I check the time on my phone. “I have another batch coming out in three minutes. Meanwhile...” I stare at Mac and tap my cheek. With a grin that mirrors his dad’s, he runs across the studio, gives me a kiss, then runs out onto the deck.
“Quinn, did you hurt whoever is in that van?” Declan asks, not ready to abandon the topic.
“I’m sure he deserved it!” Mac shouts from outside. He ducks his head in the door. “If I’d been with you, I’d have got him for you.” Claws shoot out of his little hands. He turns his head and his claws snap back. “Hey, Uncle Bracken. Mom made cookies. Do you want some?”
A few moments later, Bracken appears at the door behind Mac. “I’m here to collect my pupils. Have your cookies and something to drink, then we’ll start on your homework.” He looks down at Mac. “Do you have your list of spelling words?”
Mac nods and runs for the oven when the phone alarms in my pocket.
I awoke with a start, the alarm still ringing in my head. That hadn’t been a vision. I felt at my neck to be sure. No pearl. The necklace was still on my nightstand at home. I’d been touching Declan. I shouldn’t have had a dream like that.
Rolling off the bed, I grabbed a hoodie, stepped into slippers, and padded quietly down the stairs. I went out the back door and sat on a bench. The wind was cold, so I brought my knees up and pulled them under the oversized hoodie.
That had been an oracular dream. As my mother had been shown what her doomed Cassandra daughter would be like with a wicche father, I had been shown who my children with Declan would be.
Tears ran down my cheeks. I’d been terrified I wouldn’t be able to hold my own baby because of the visions. I hadn’t told anyone what I’d been thinking, but clearly the Goddess knew. She’d shown me two children kissing me and no visions. The tears poured as I watched blurry, moonlit waves.
The back door opened and Declan sat beside me. He wrapped his arm around me, then pulled me onto his lap. “What’s the matter?”
“Oracular dream.” I sniffled. “The Goddess showed me our children.”
“Children? We’re having twins?” Though he sounded shocked, he wasn’t displeased.
Wiping my face, I told him everything I’d seen. We both sat stunned for what seemed like an eternity, turning it all over in our minds, and then Declan was kissing me like our lives depended on it.
He took me back upstairs and showed me how much he loved me. Knowing there was a future where Declan and I stayed together and had a perfect family settled something sharp and wary inside me.
Soft kisses and urgent caresses, we explored and found each other like it was the first time, like every time. He was a wonder. I didn’t know how he always made me feel loved, desired, breathless, and needy. We soothed each other’s souls while inflaming one another’s blood.
“Siren,” he whispered as he claimed me. Clinging to him, I rode out the storm, wanting nothing more than to stay right here, safe in his arms.
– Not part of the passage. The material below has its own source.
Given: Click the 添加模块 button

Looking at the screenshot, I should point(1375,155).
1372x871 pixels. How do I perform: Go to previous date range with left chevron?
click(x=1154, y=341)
Later, with me flopped on his chest, he coiled one of my curls around his finger absently. “Two, huh? Quinn and Mac?” He grinned. “I guess that decision’s made.”
Exhausted, I kissed the skin closest to my lips. “I think She took those names from my head. I was thinking about Quinn Corey for the little one. We can change our minds on that. The important part was our children were strong, healthy, and loved.”
“And both of them could selectively shift at an early age?” He shook his head in wonder. “That’s your wicche blood supercharging my wolf blood.” He huffed a laugh. “Quinn’s going to keep us on our toes.”
I smiled, the hair on his chest tickling my nose. “She’s so cool. My baby’s going to be a badass.”
He kissed the top of my head. “Just like her Mama.”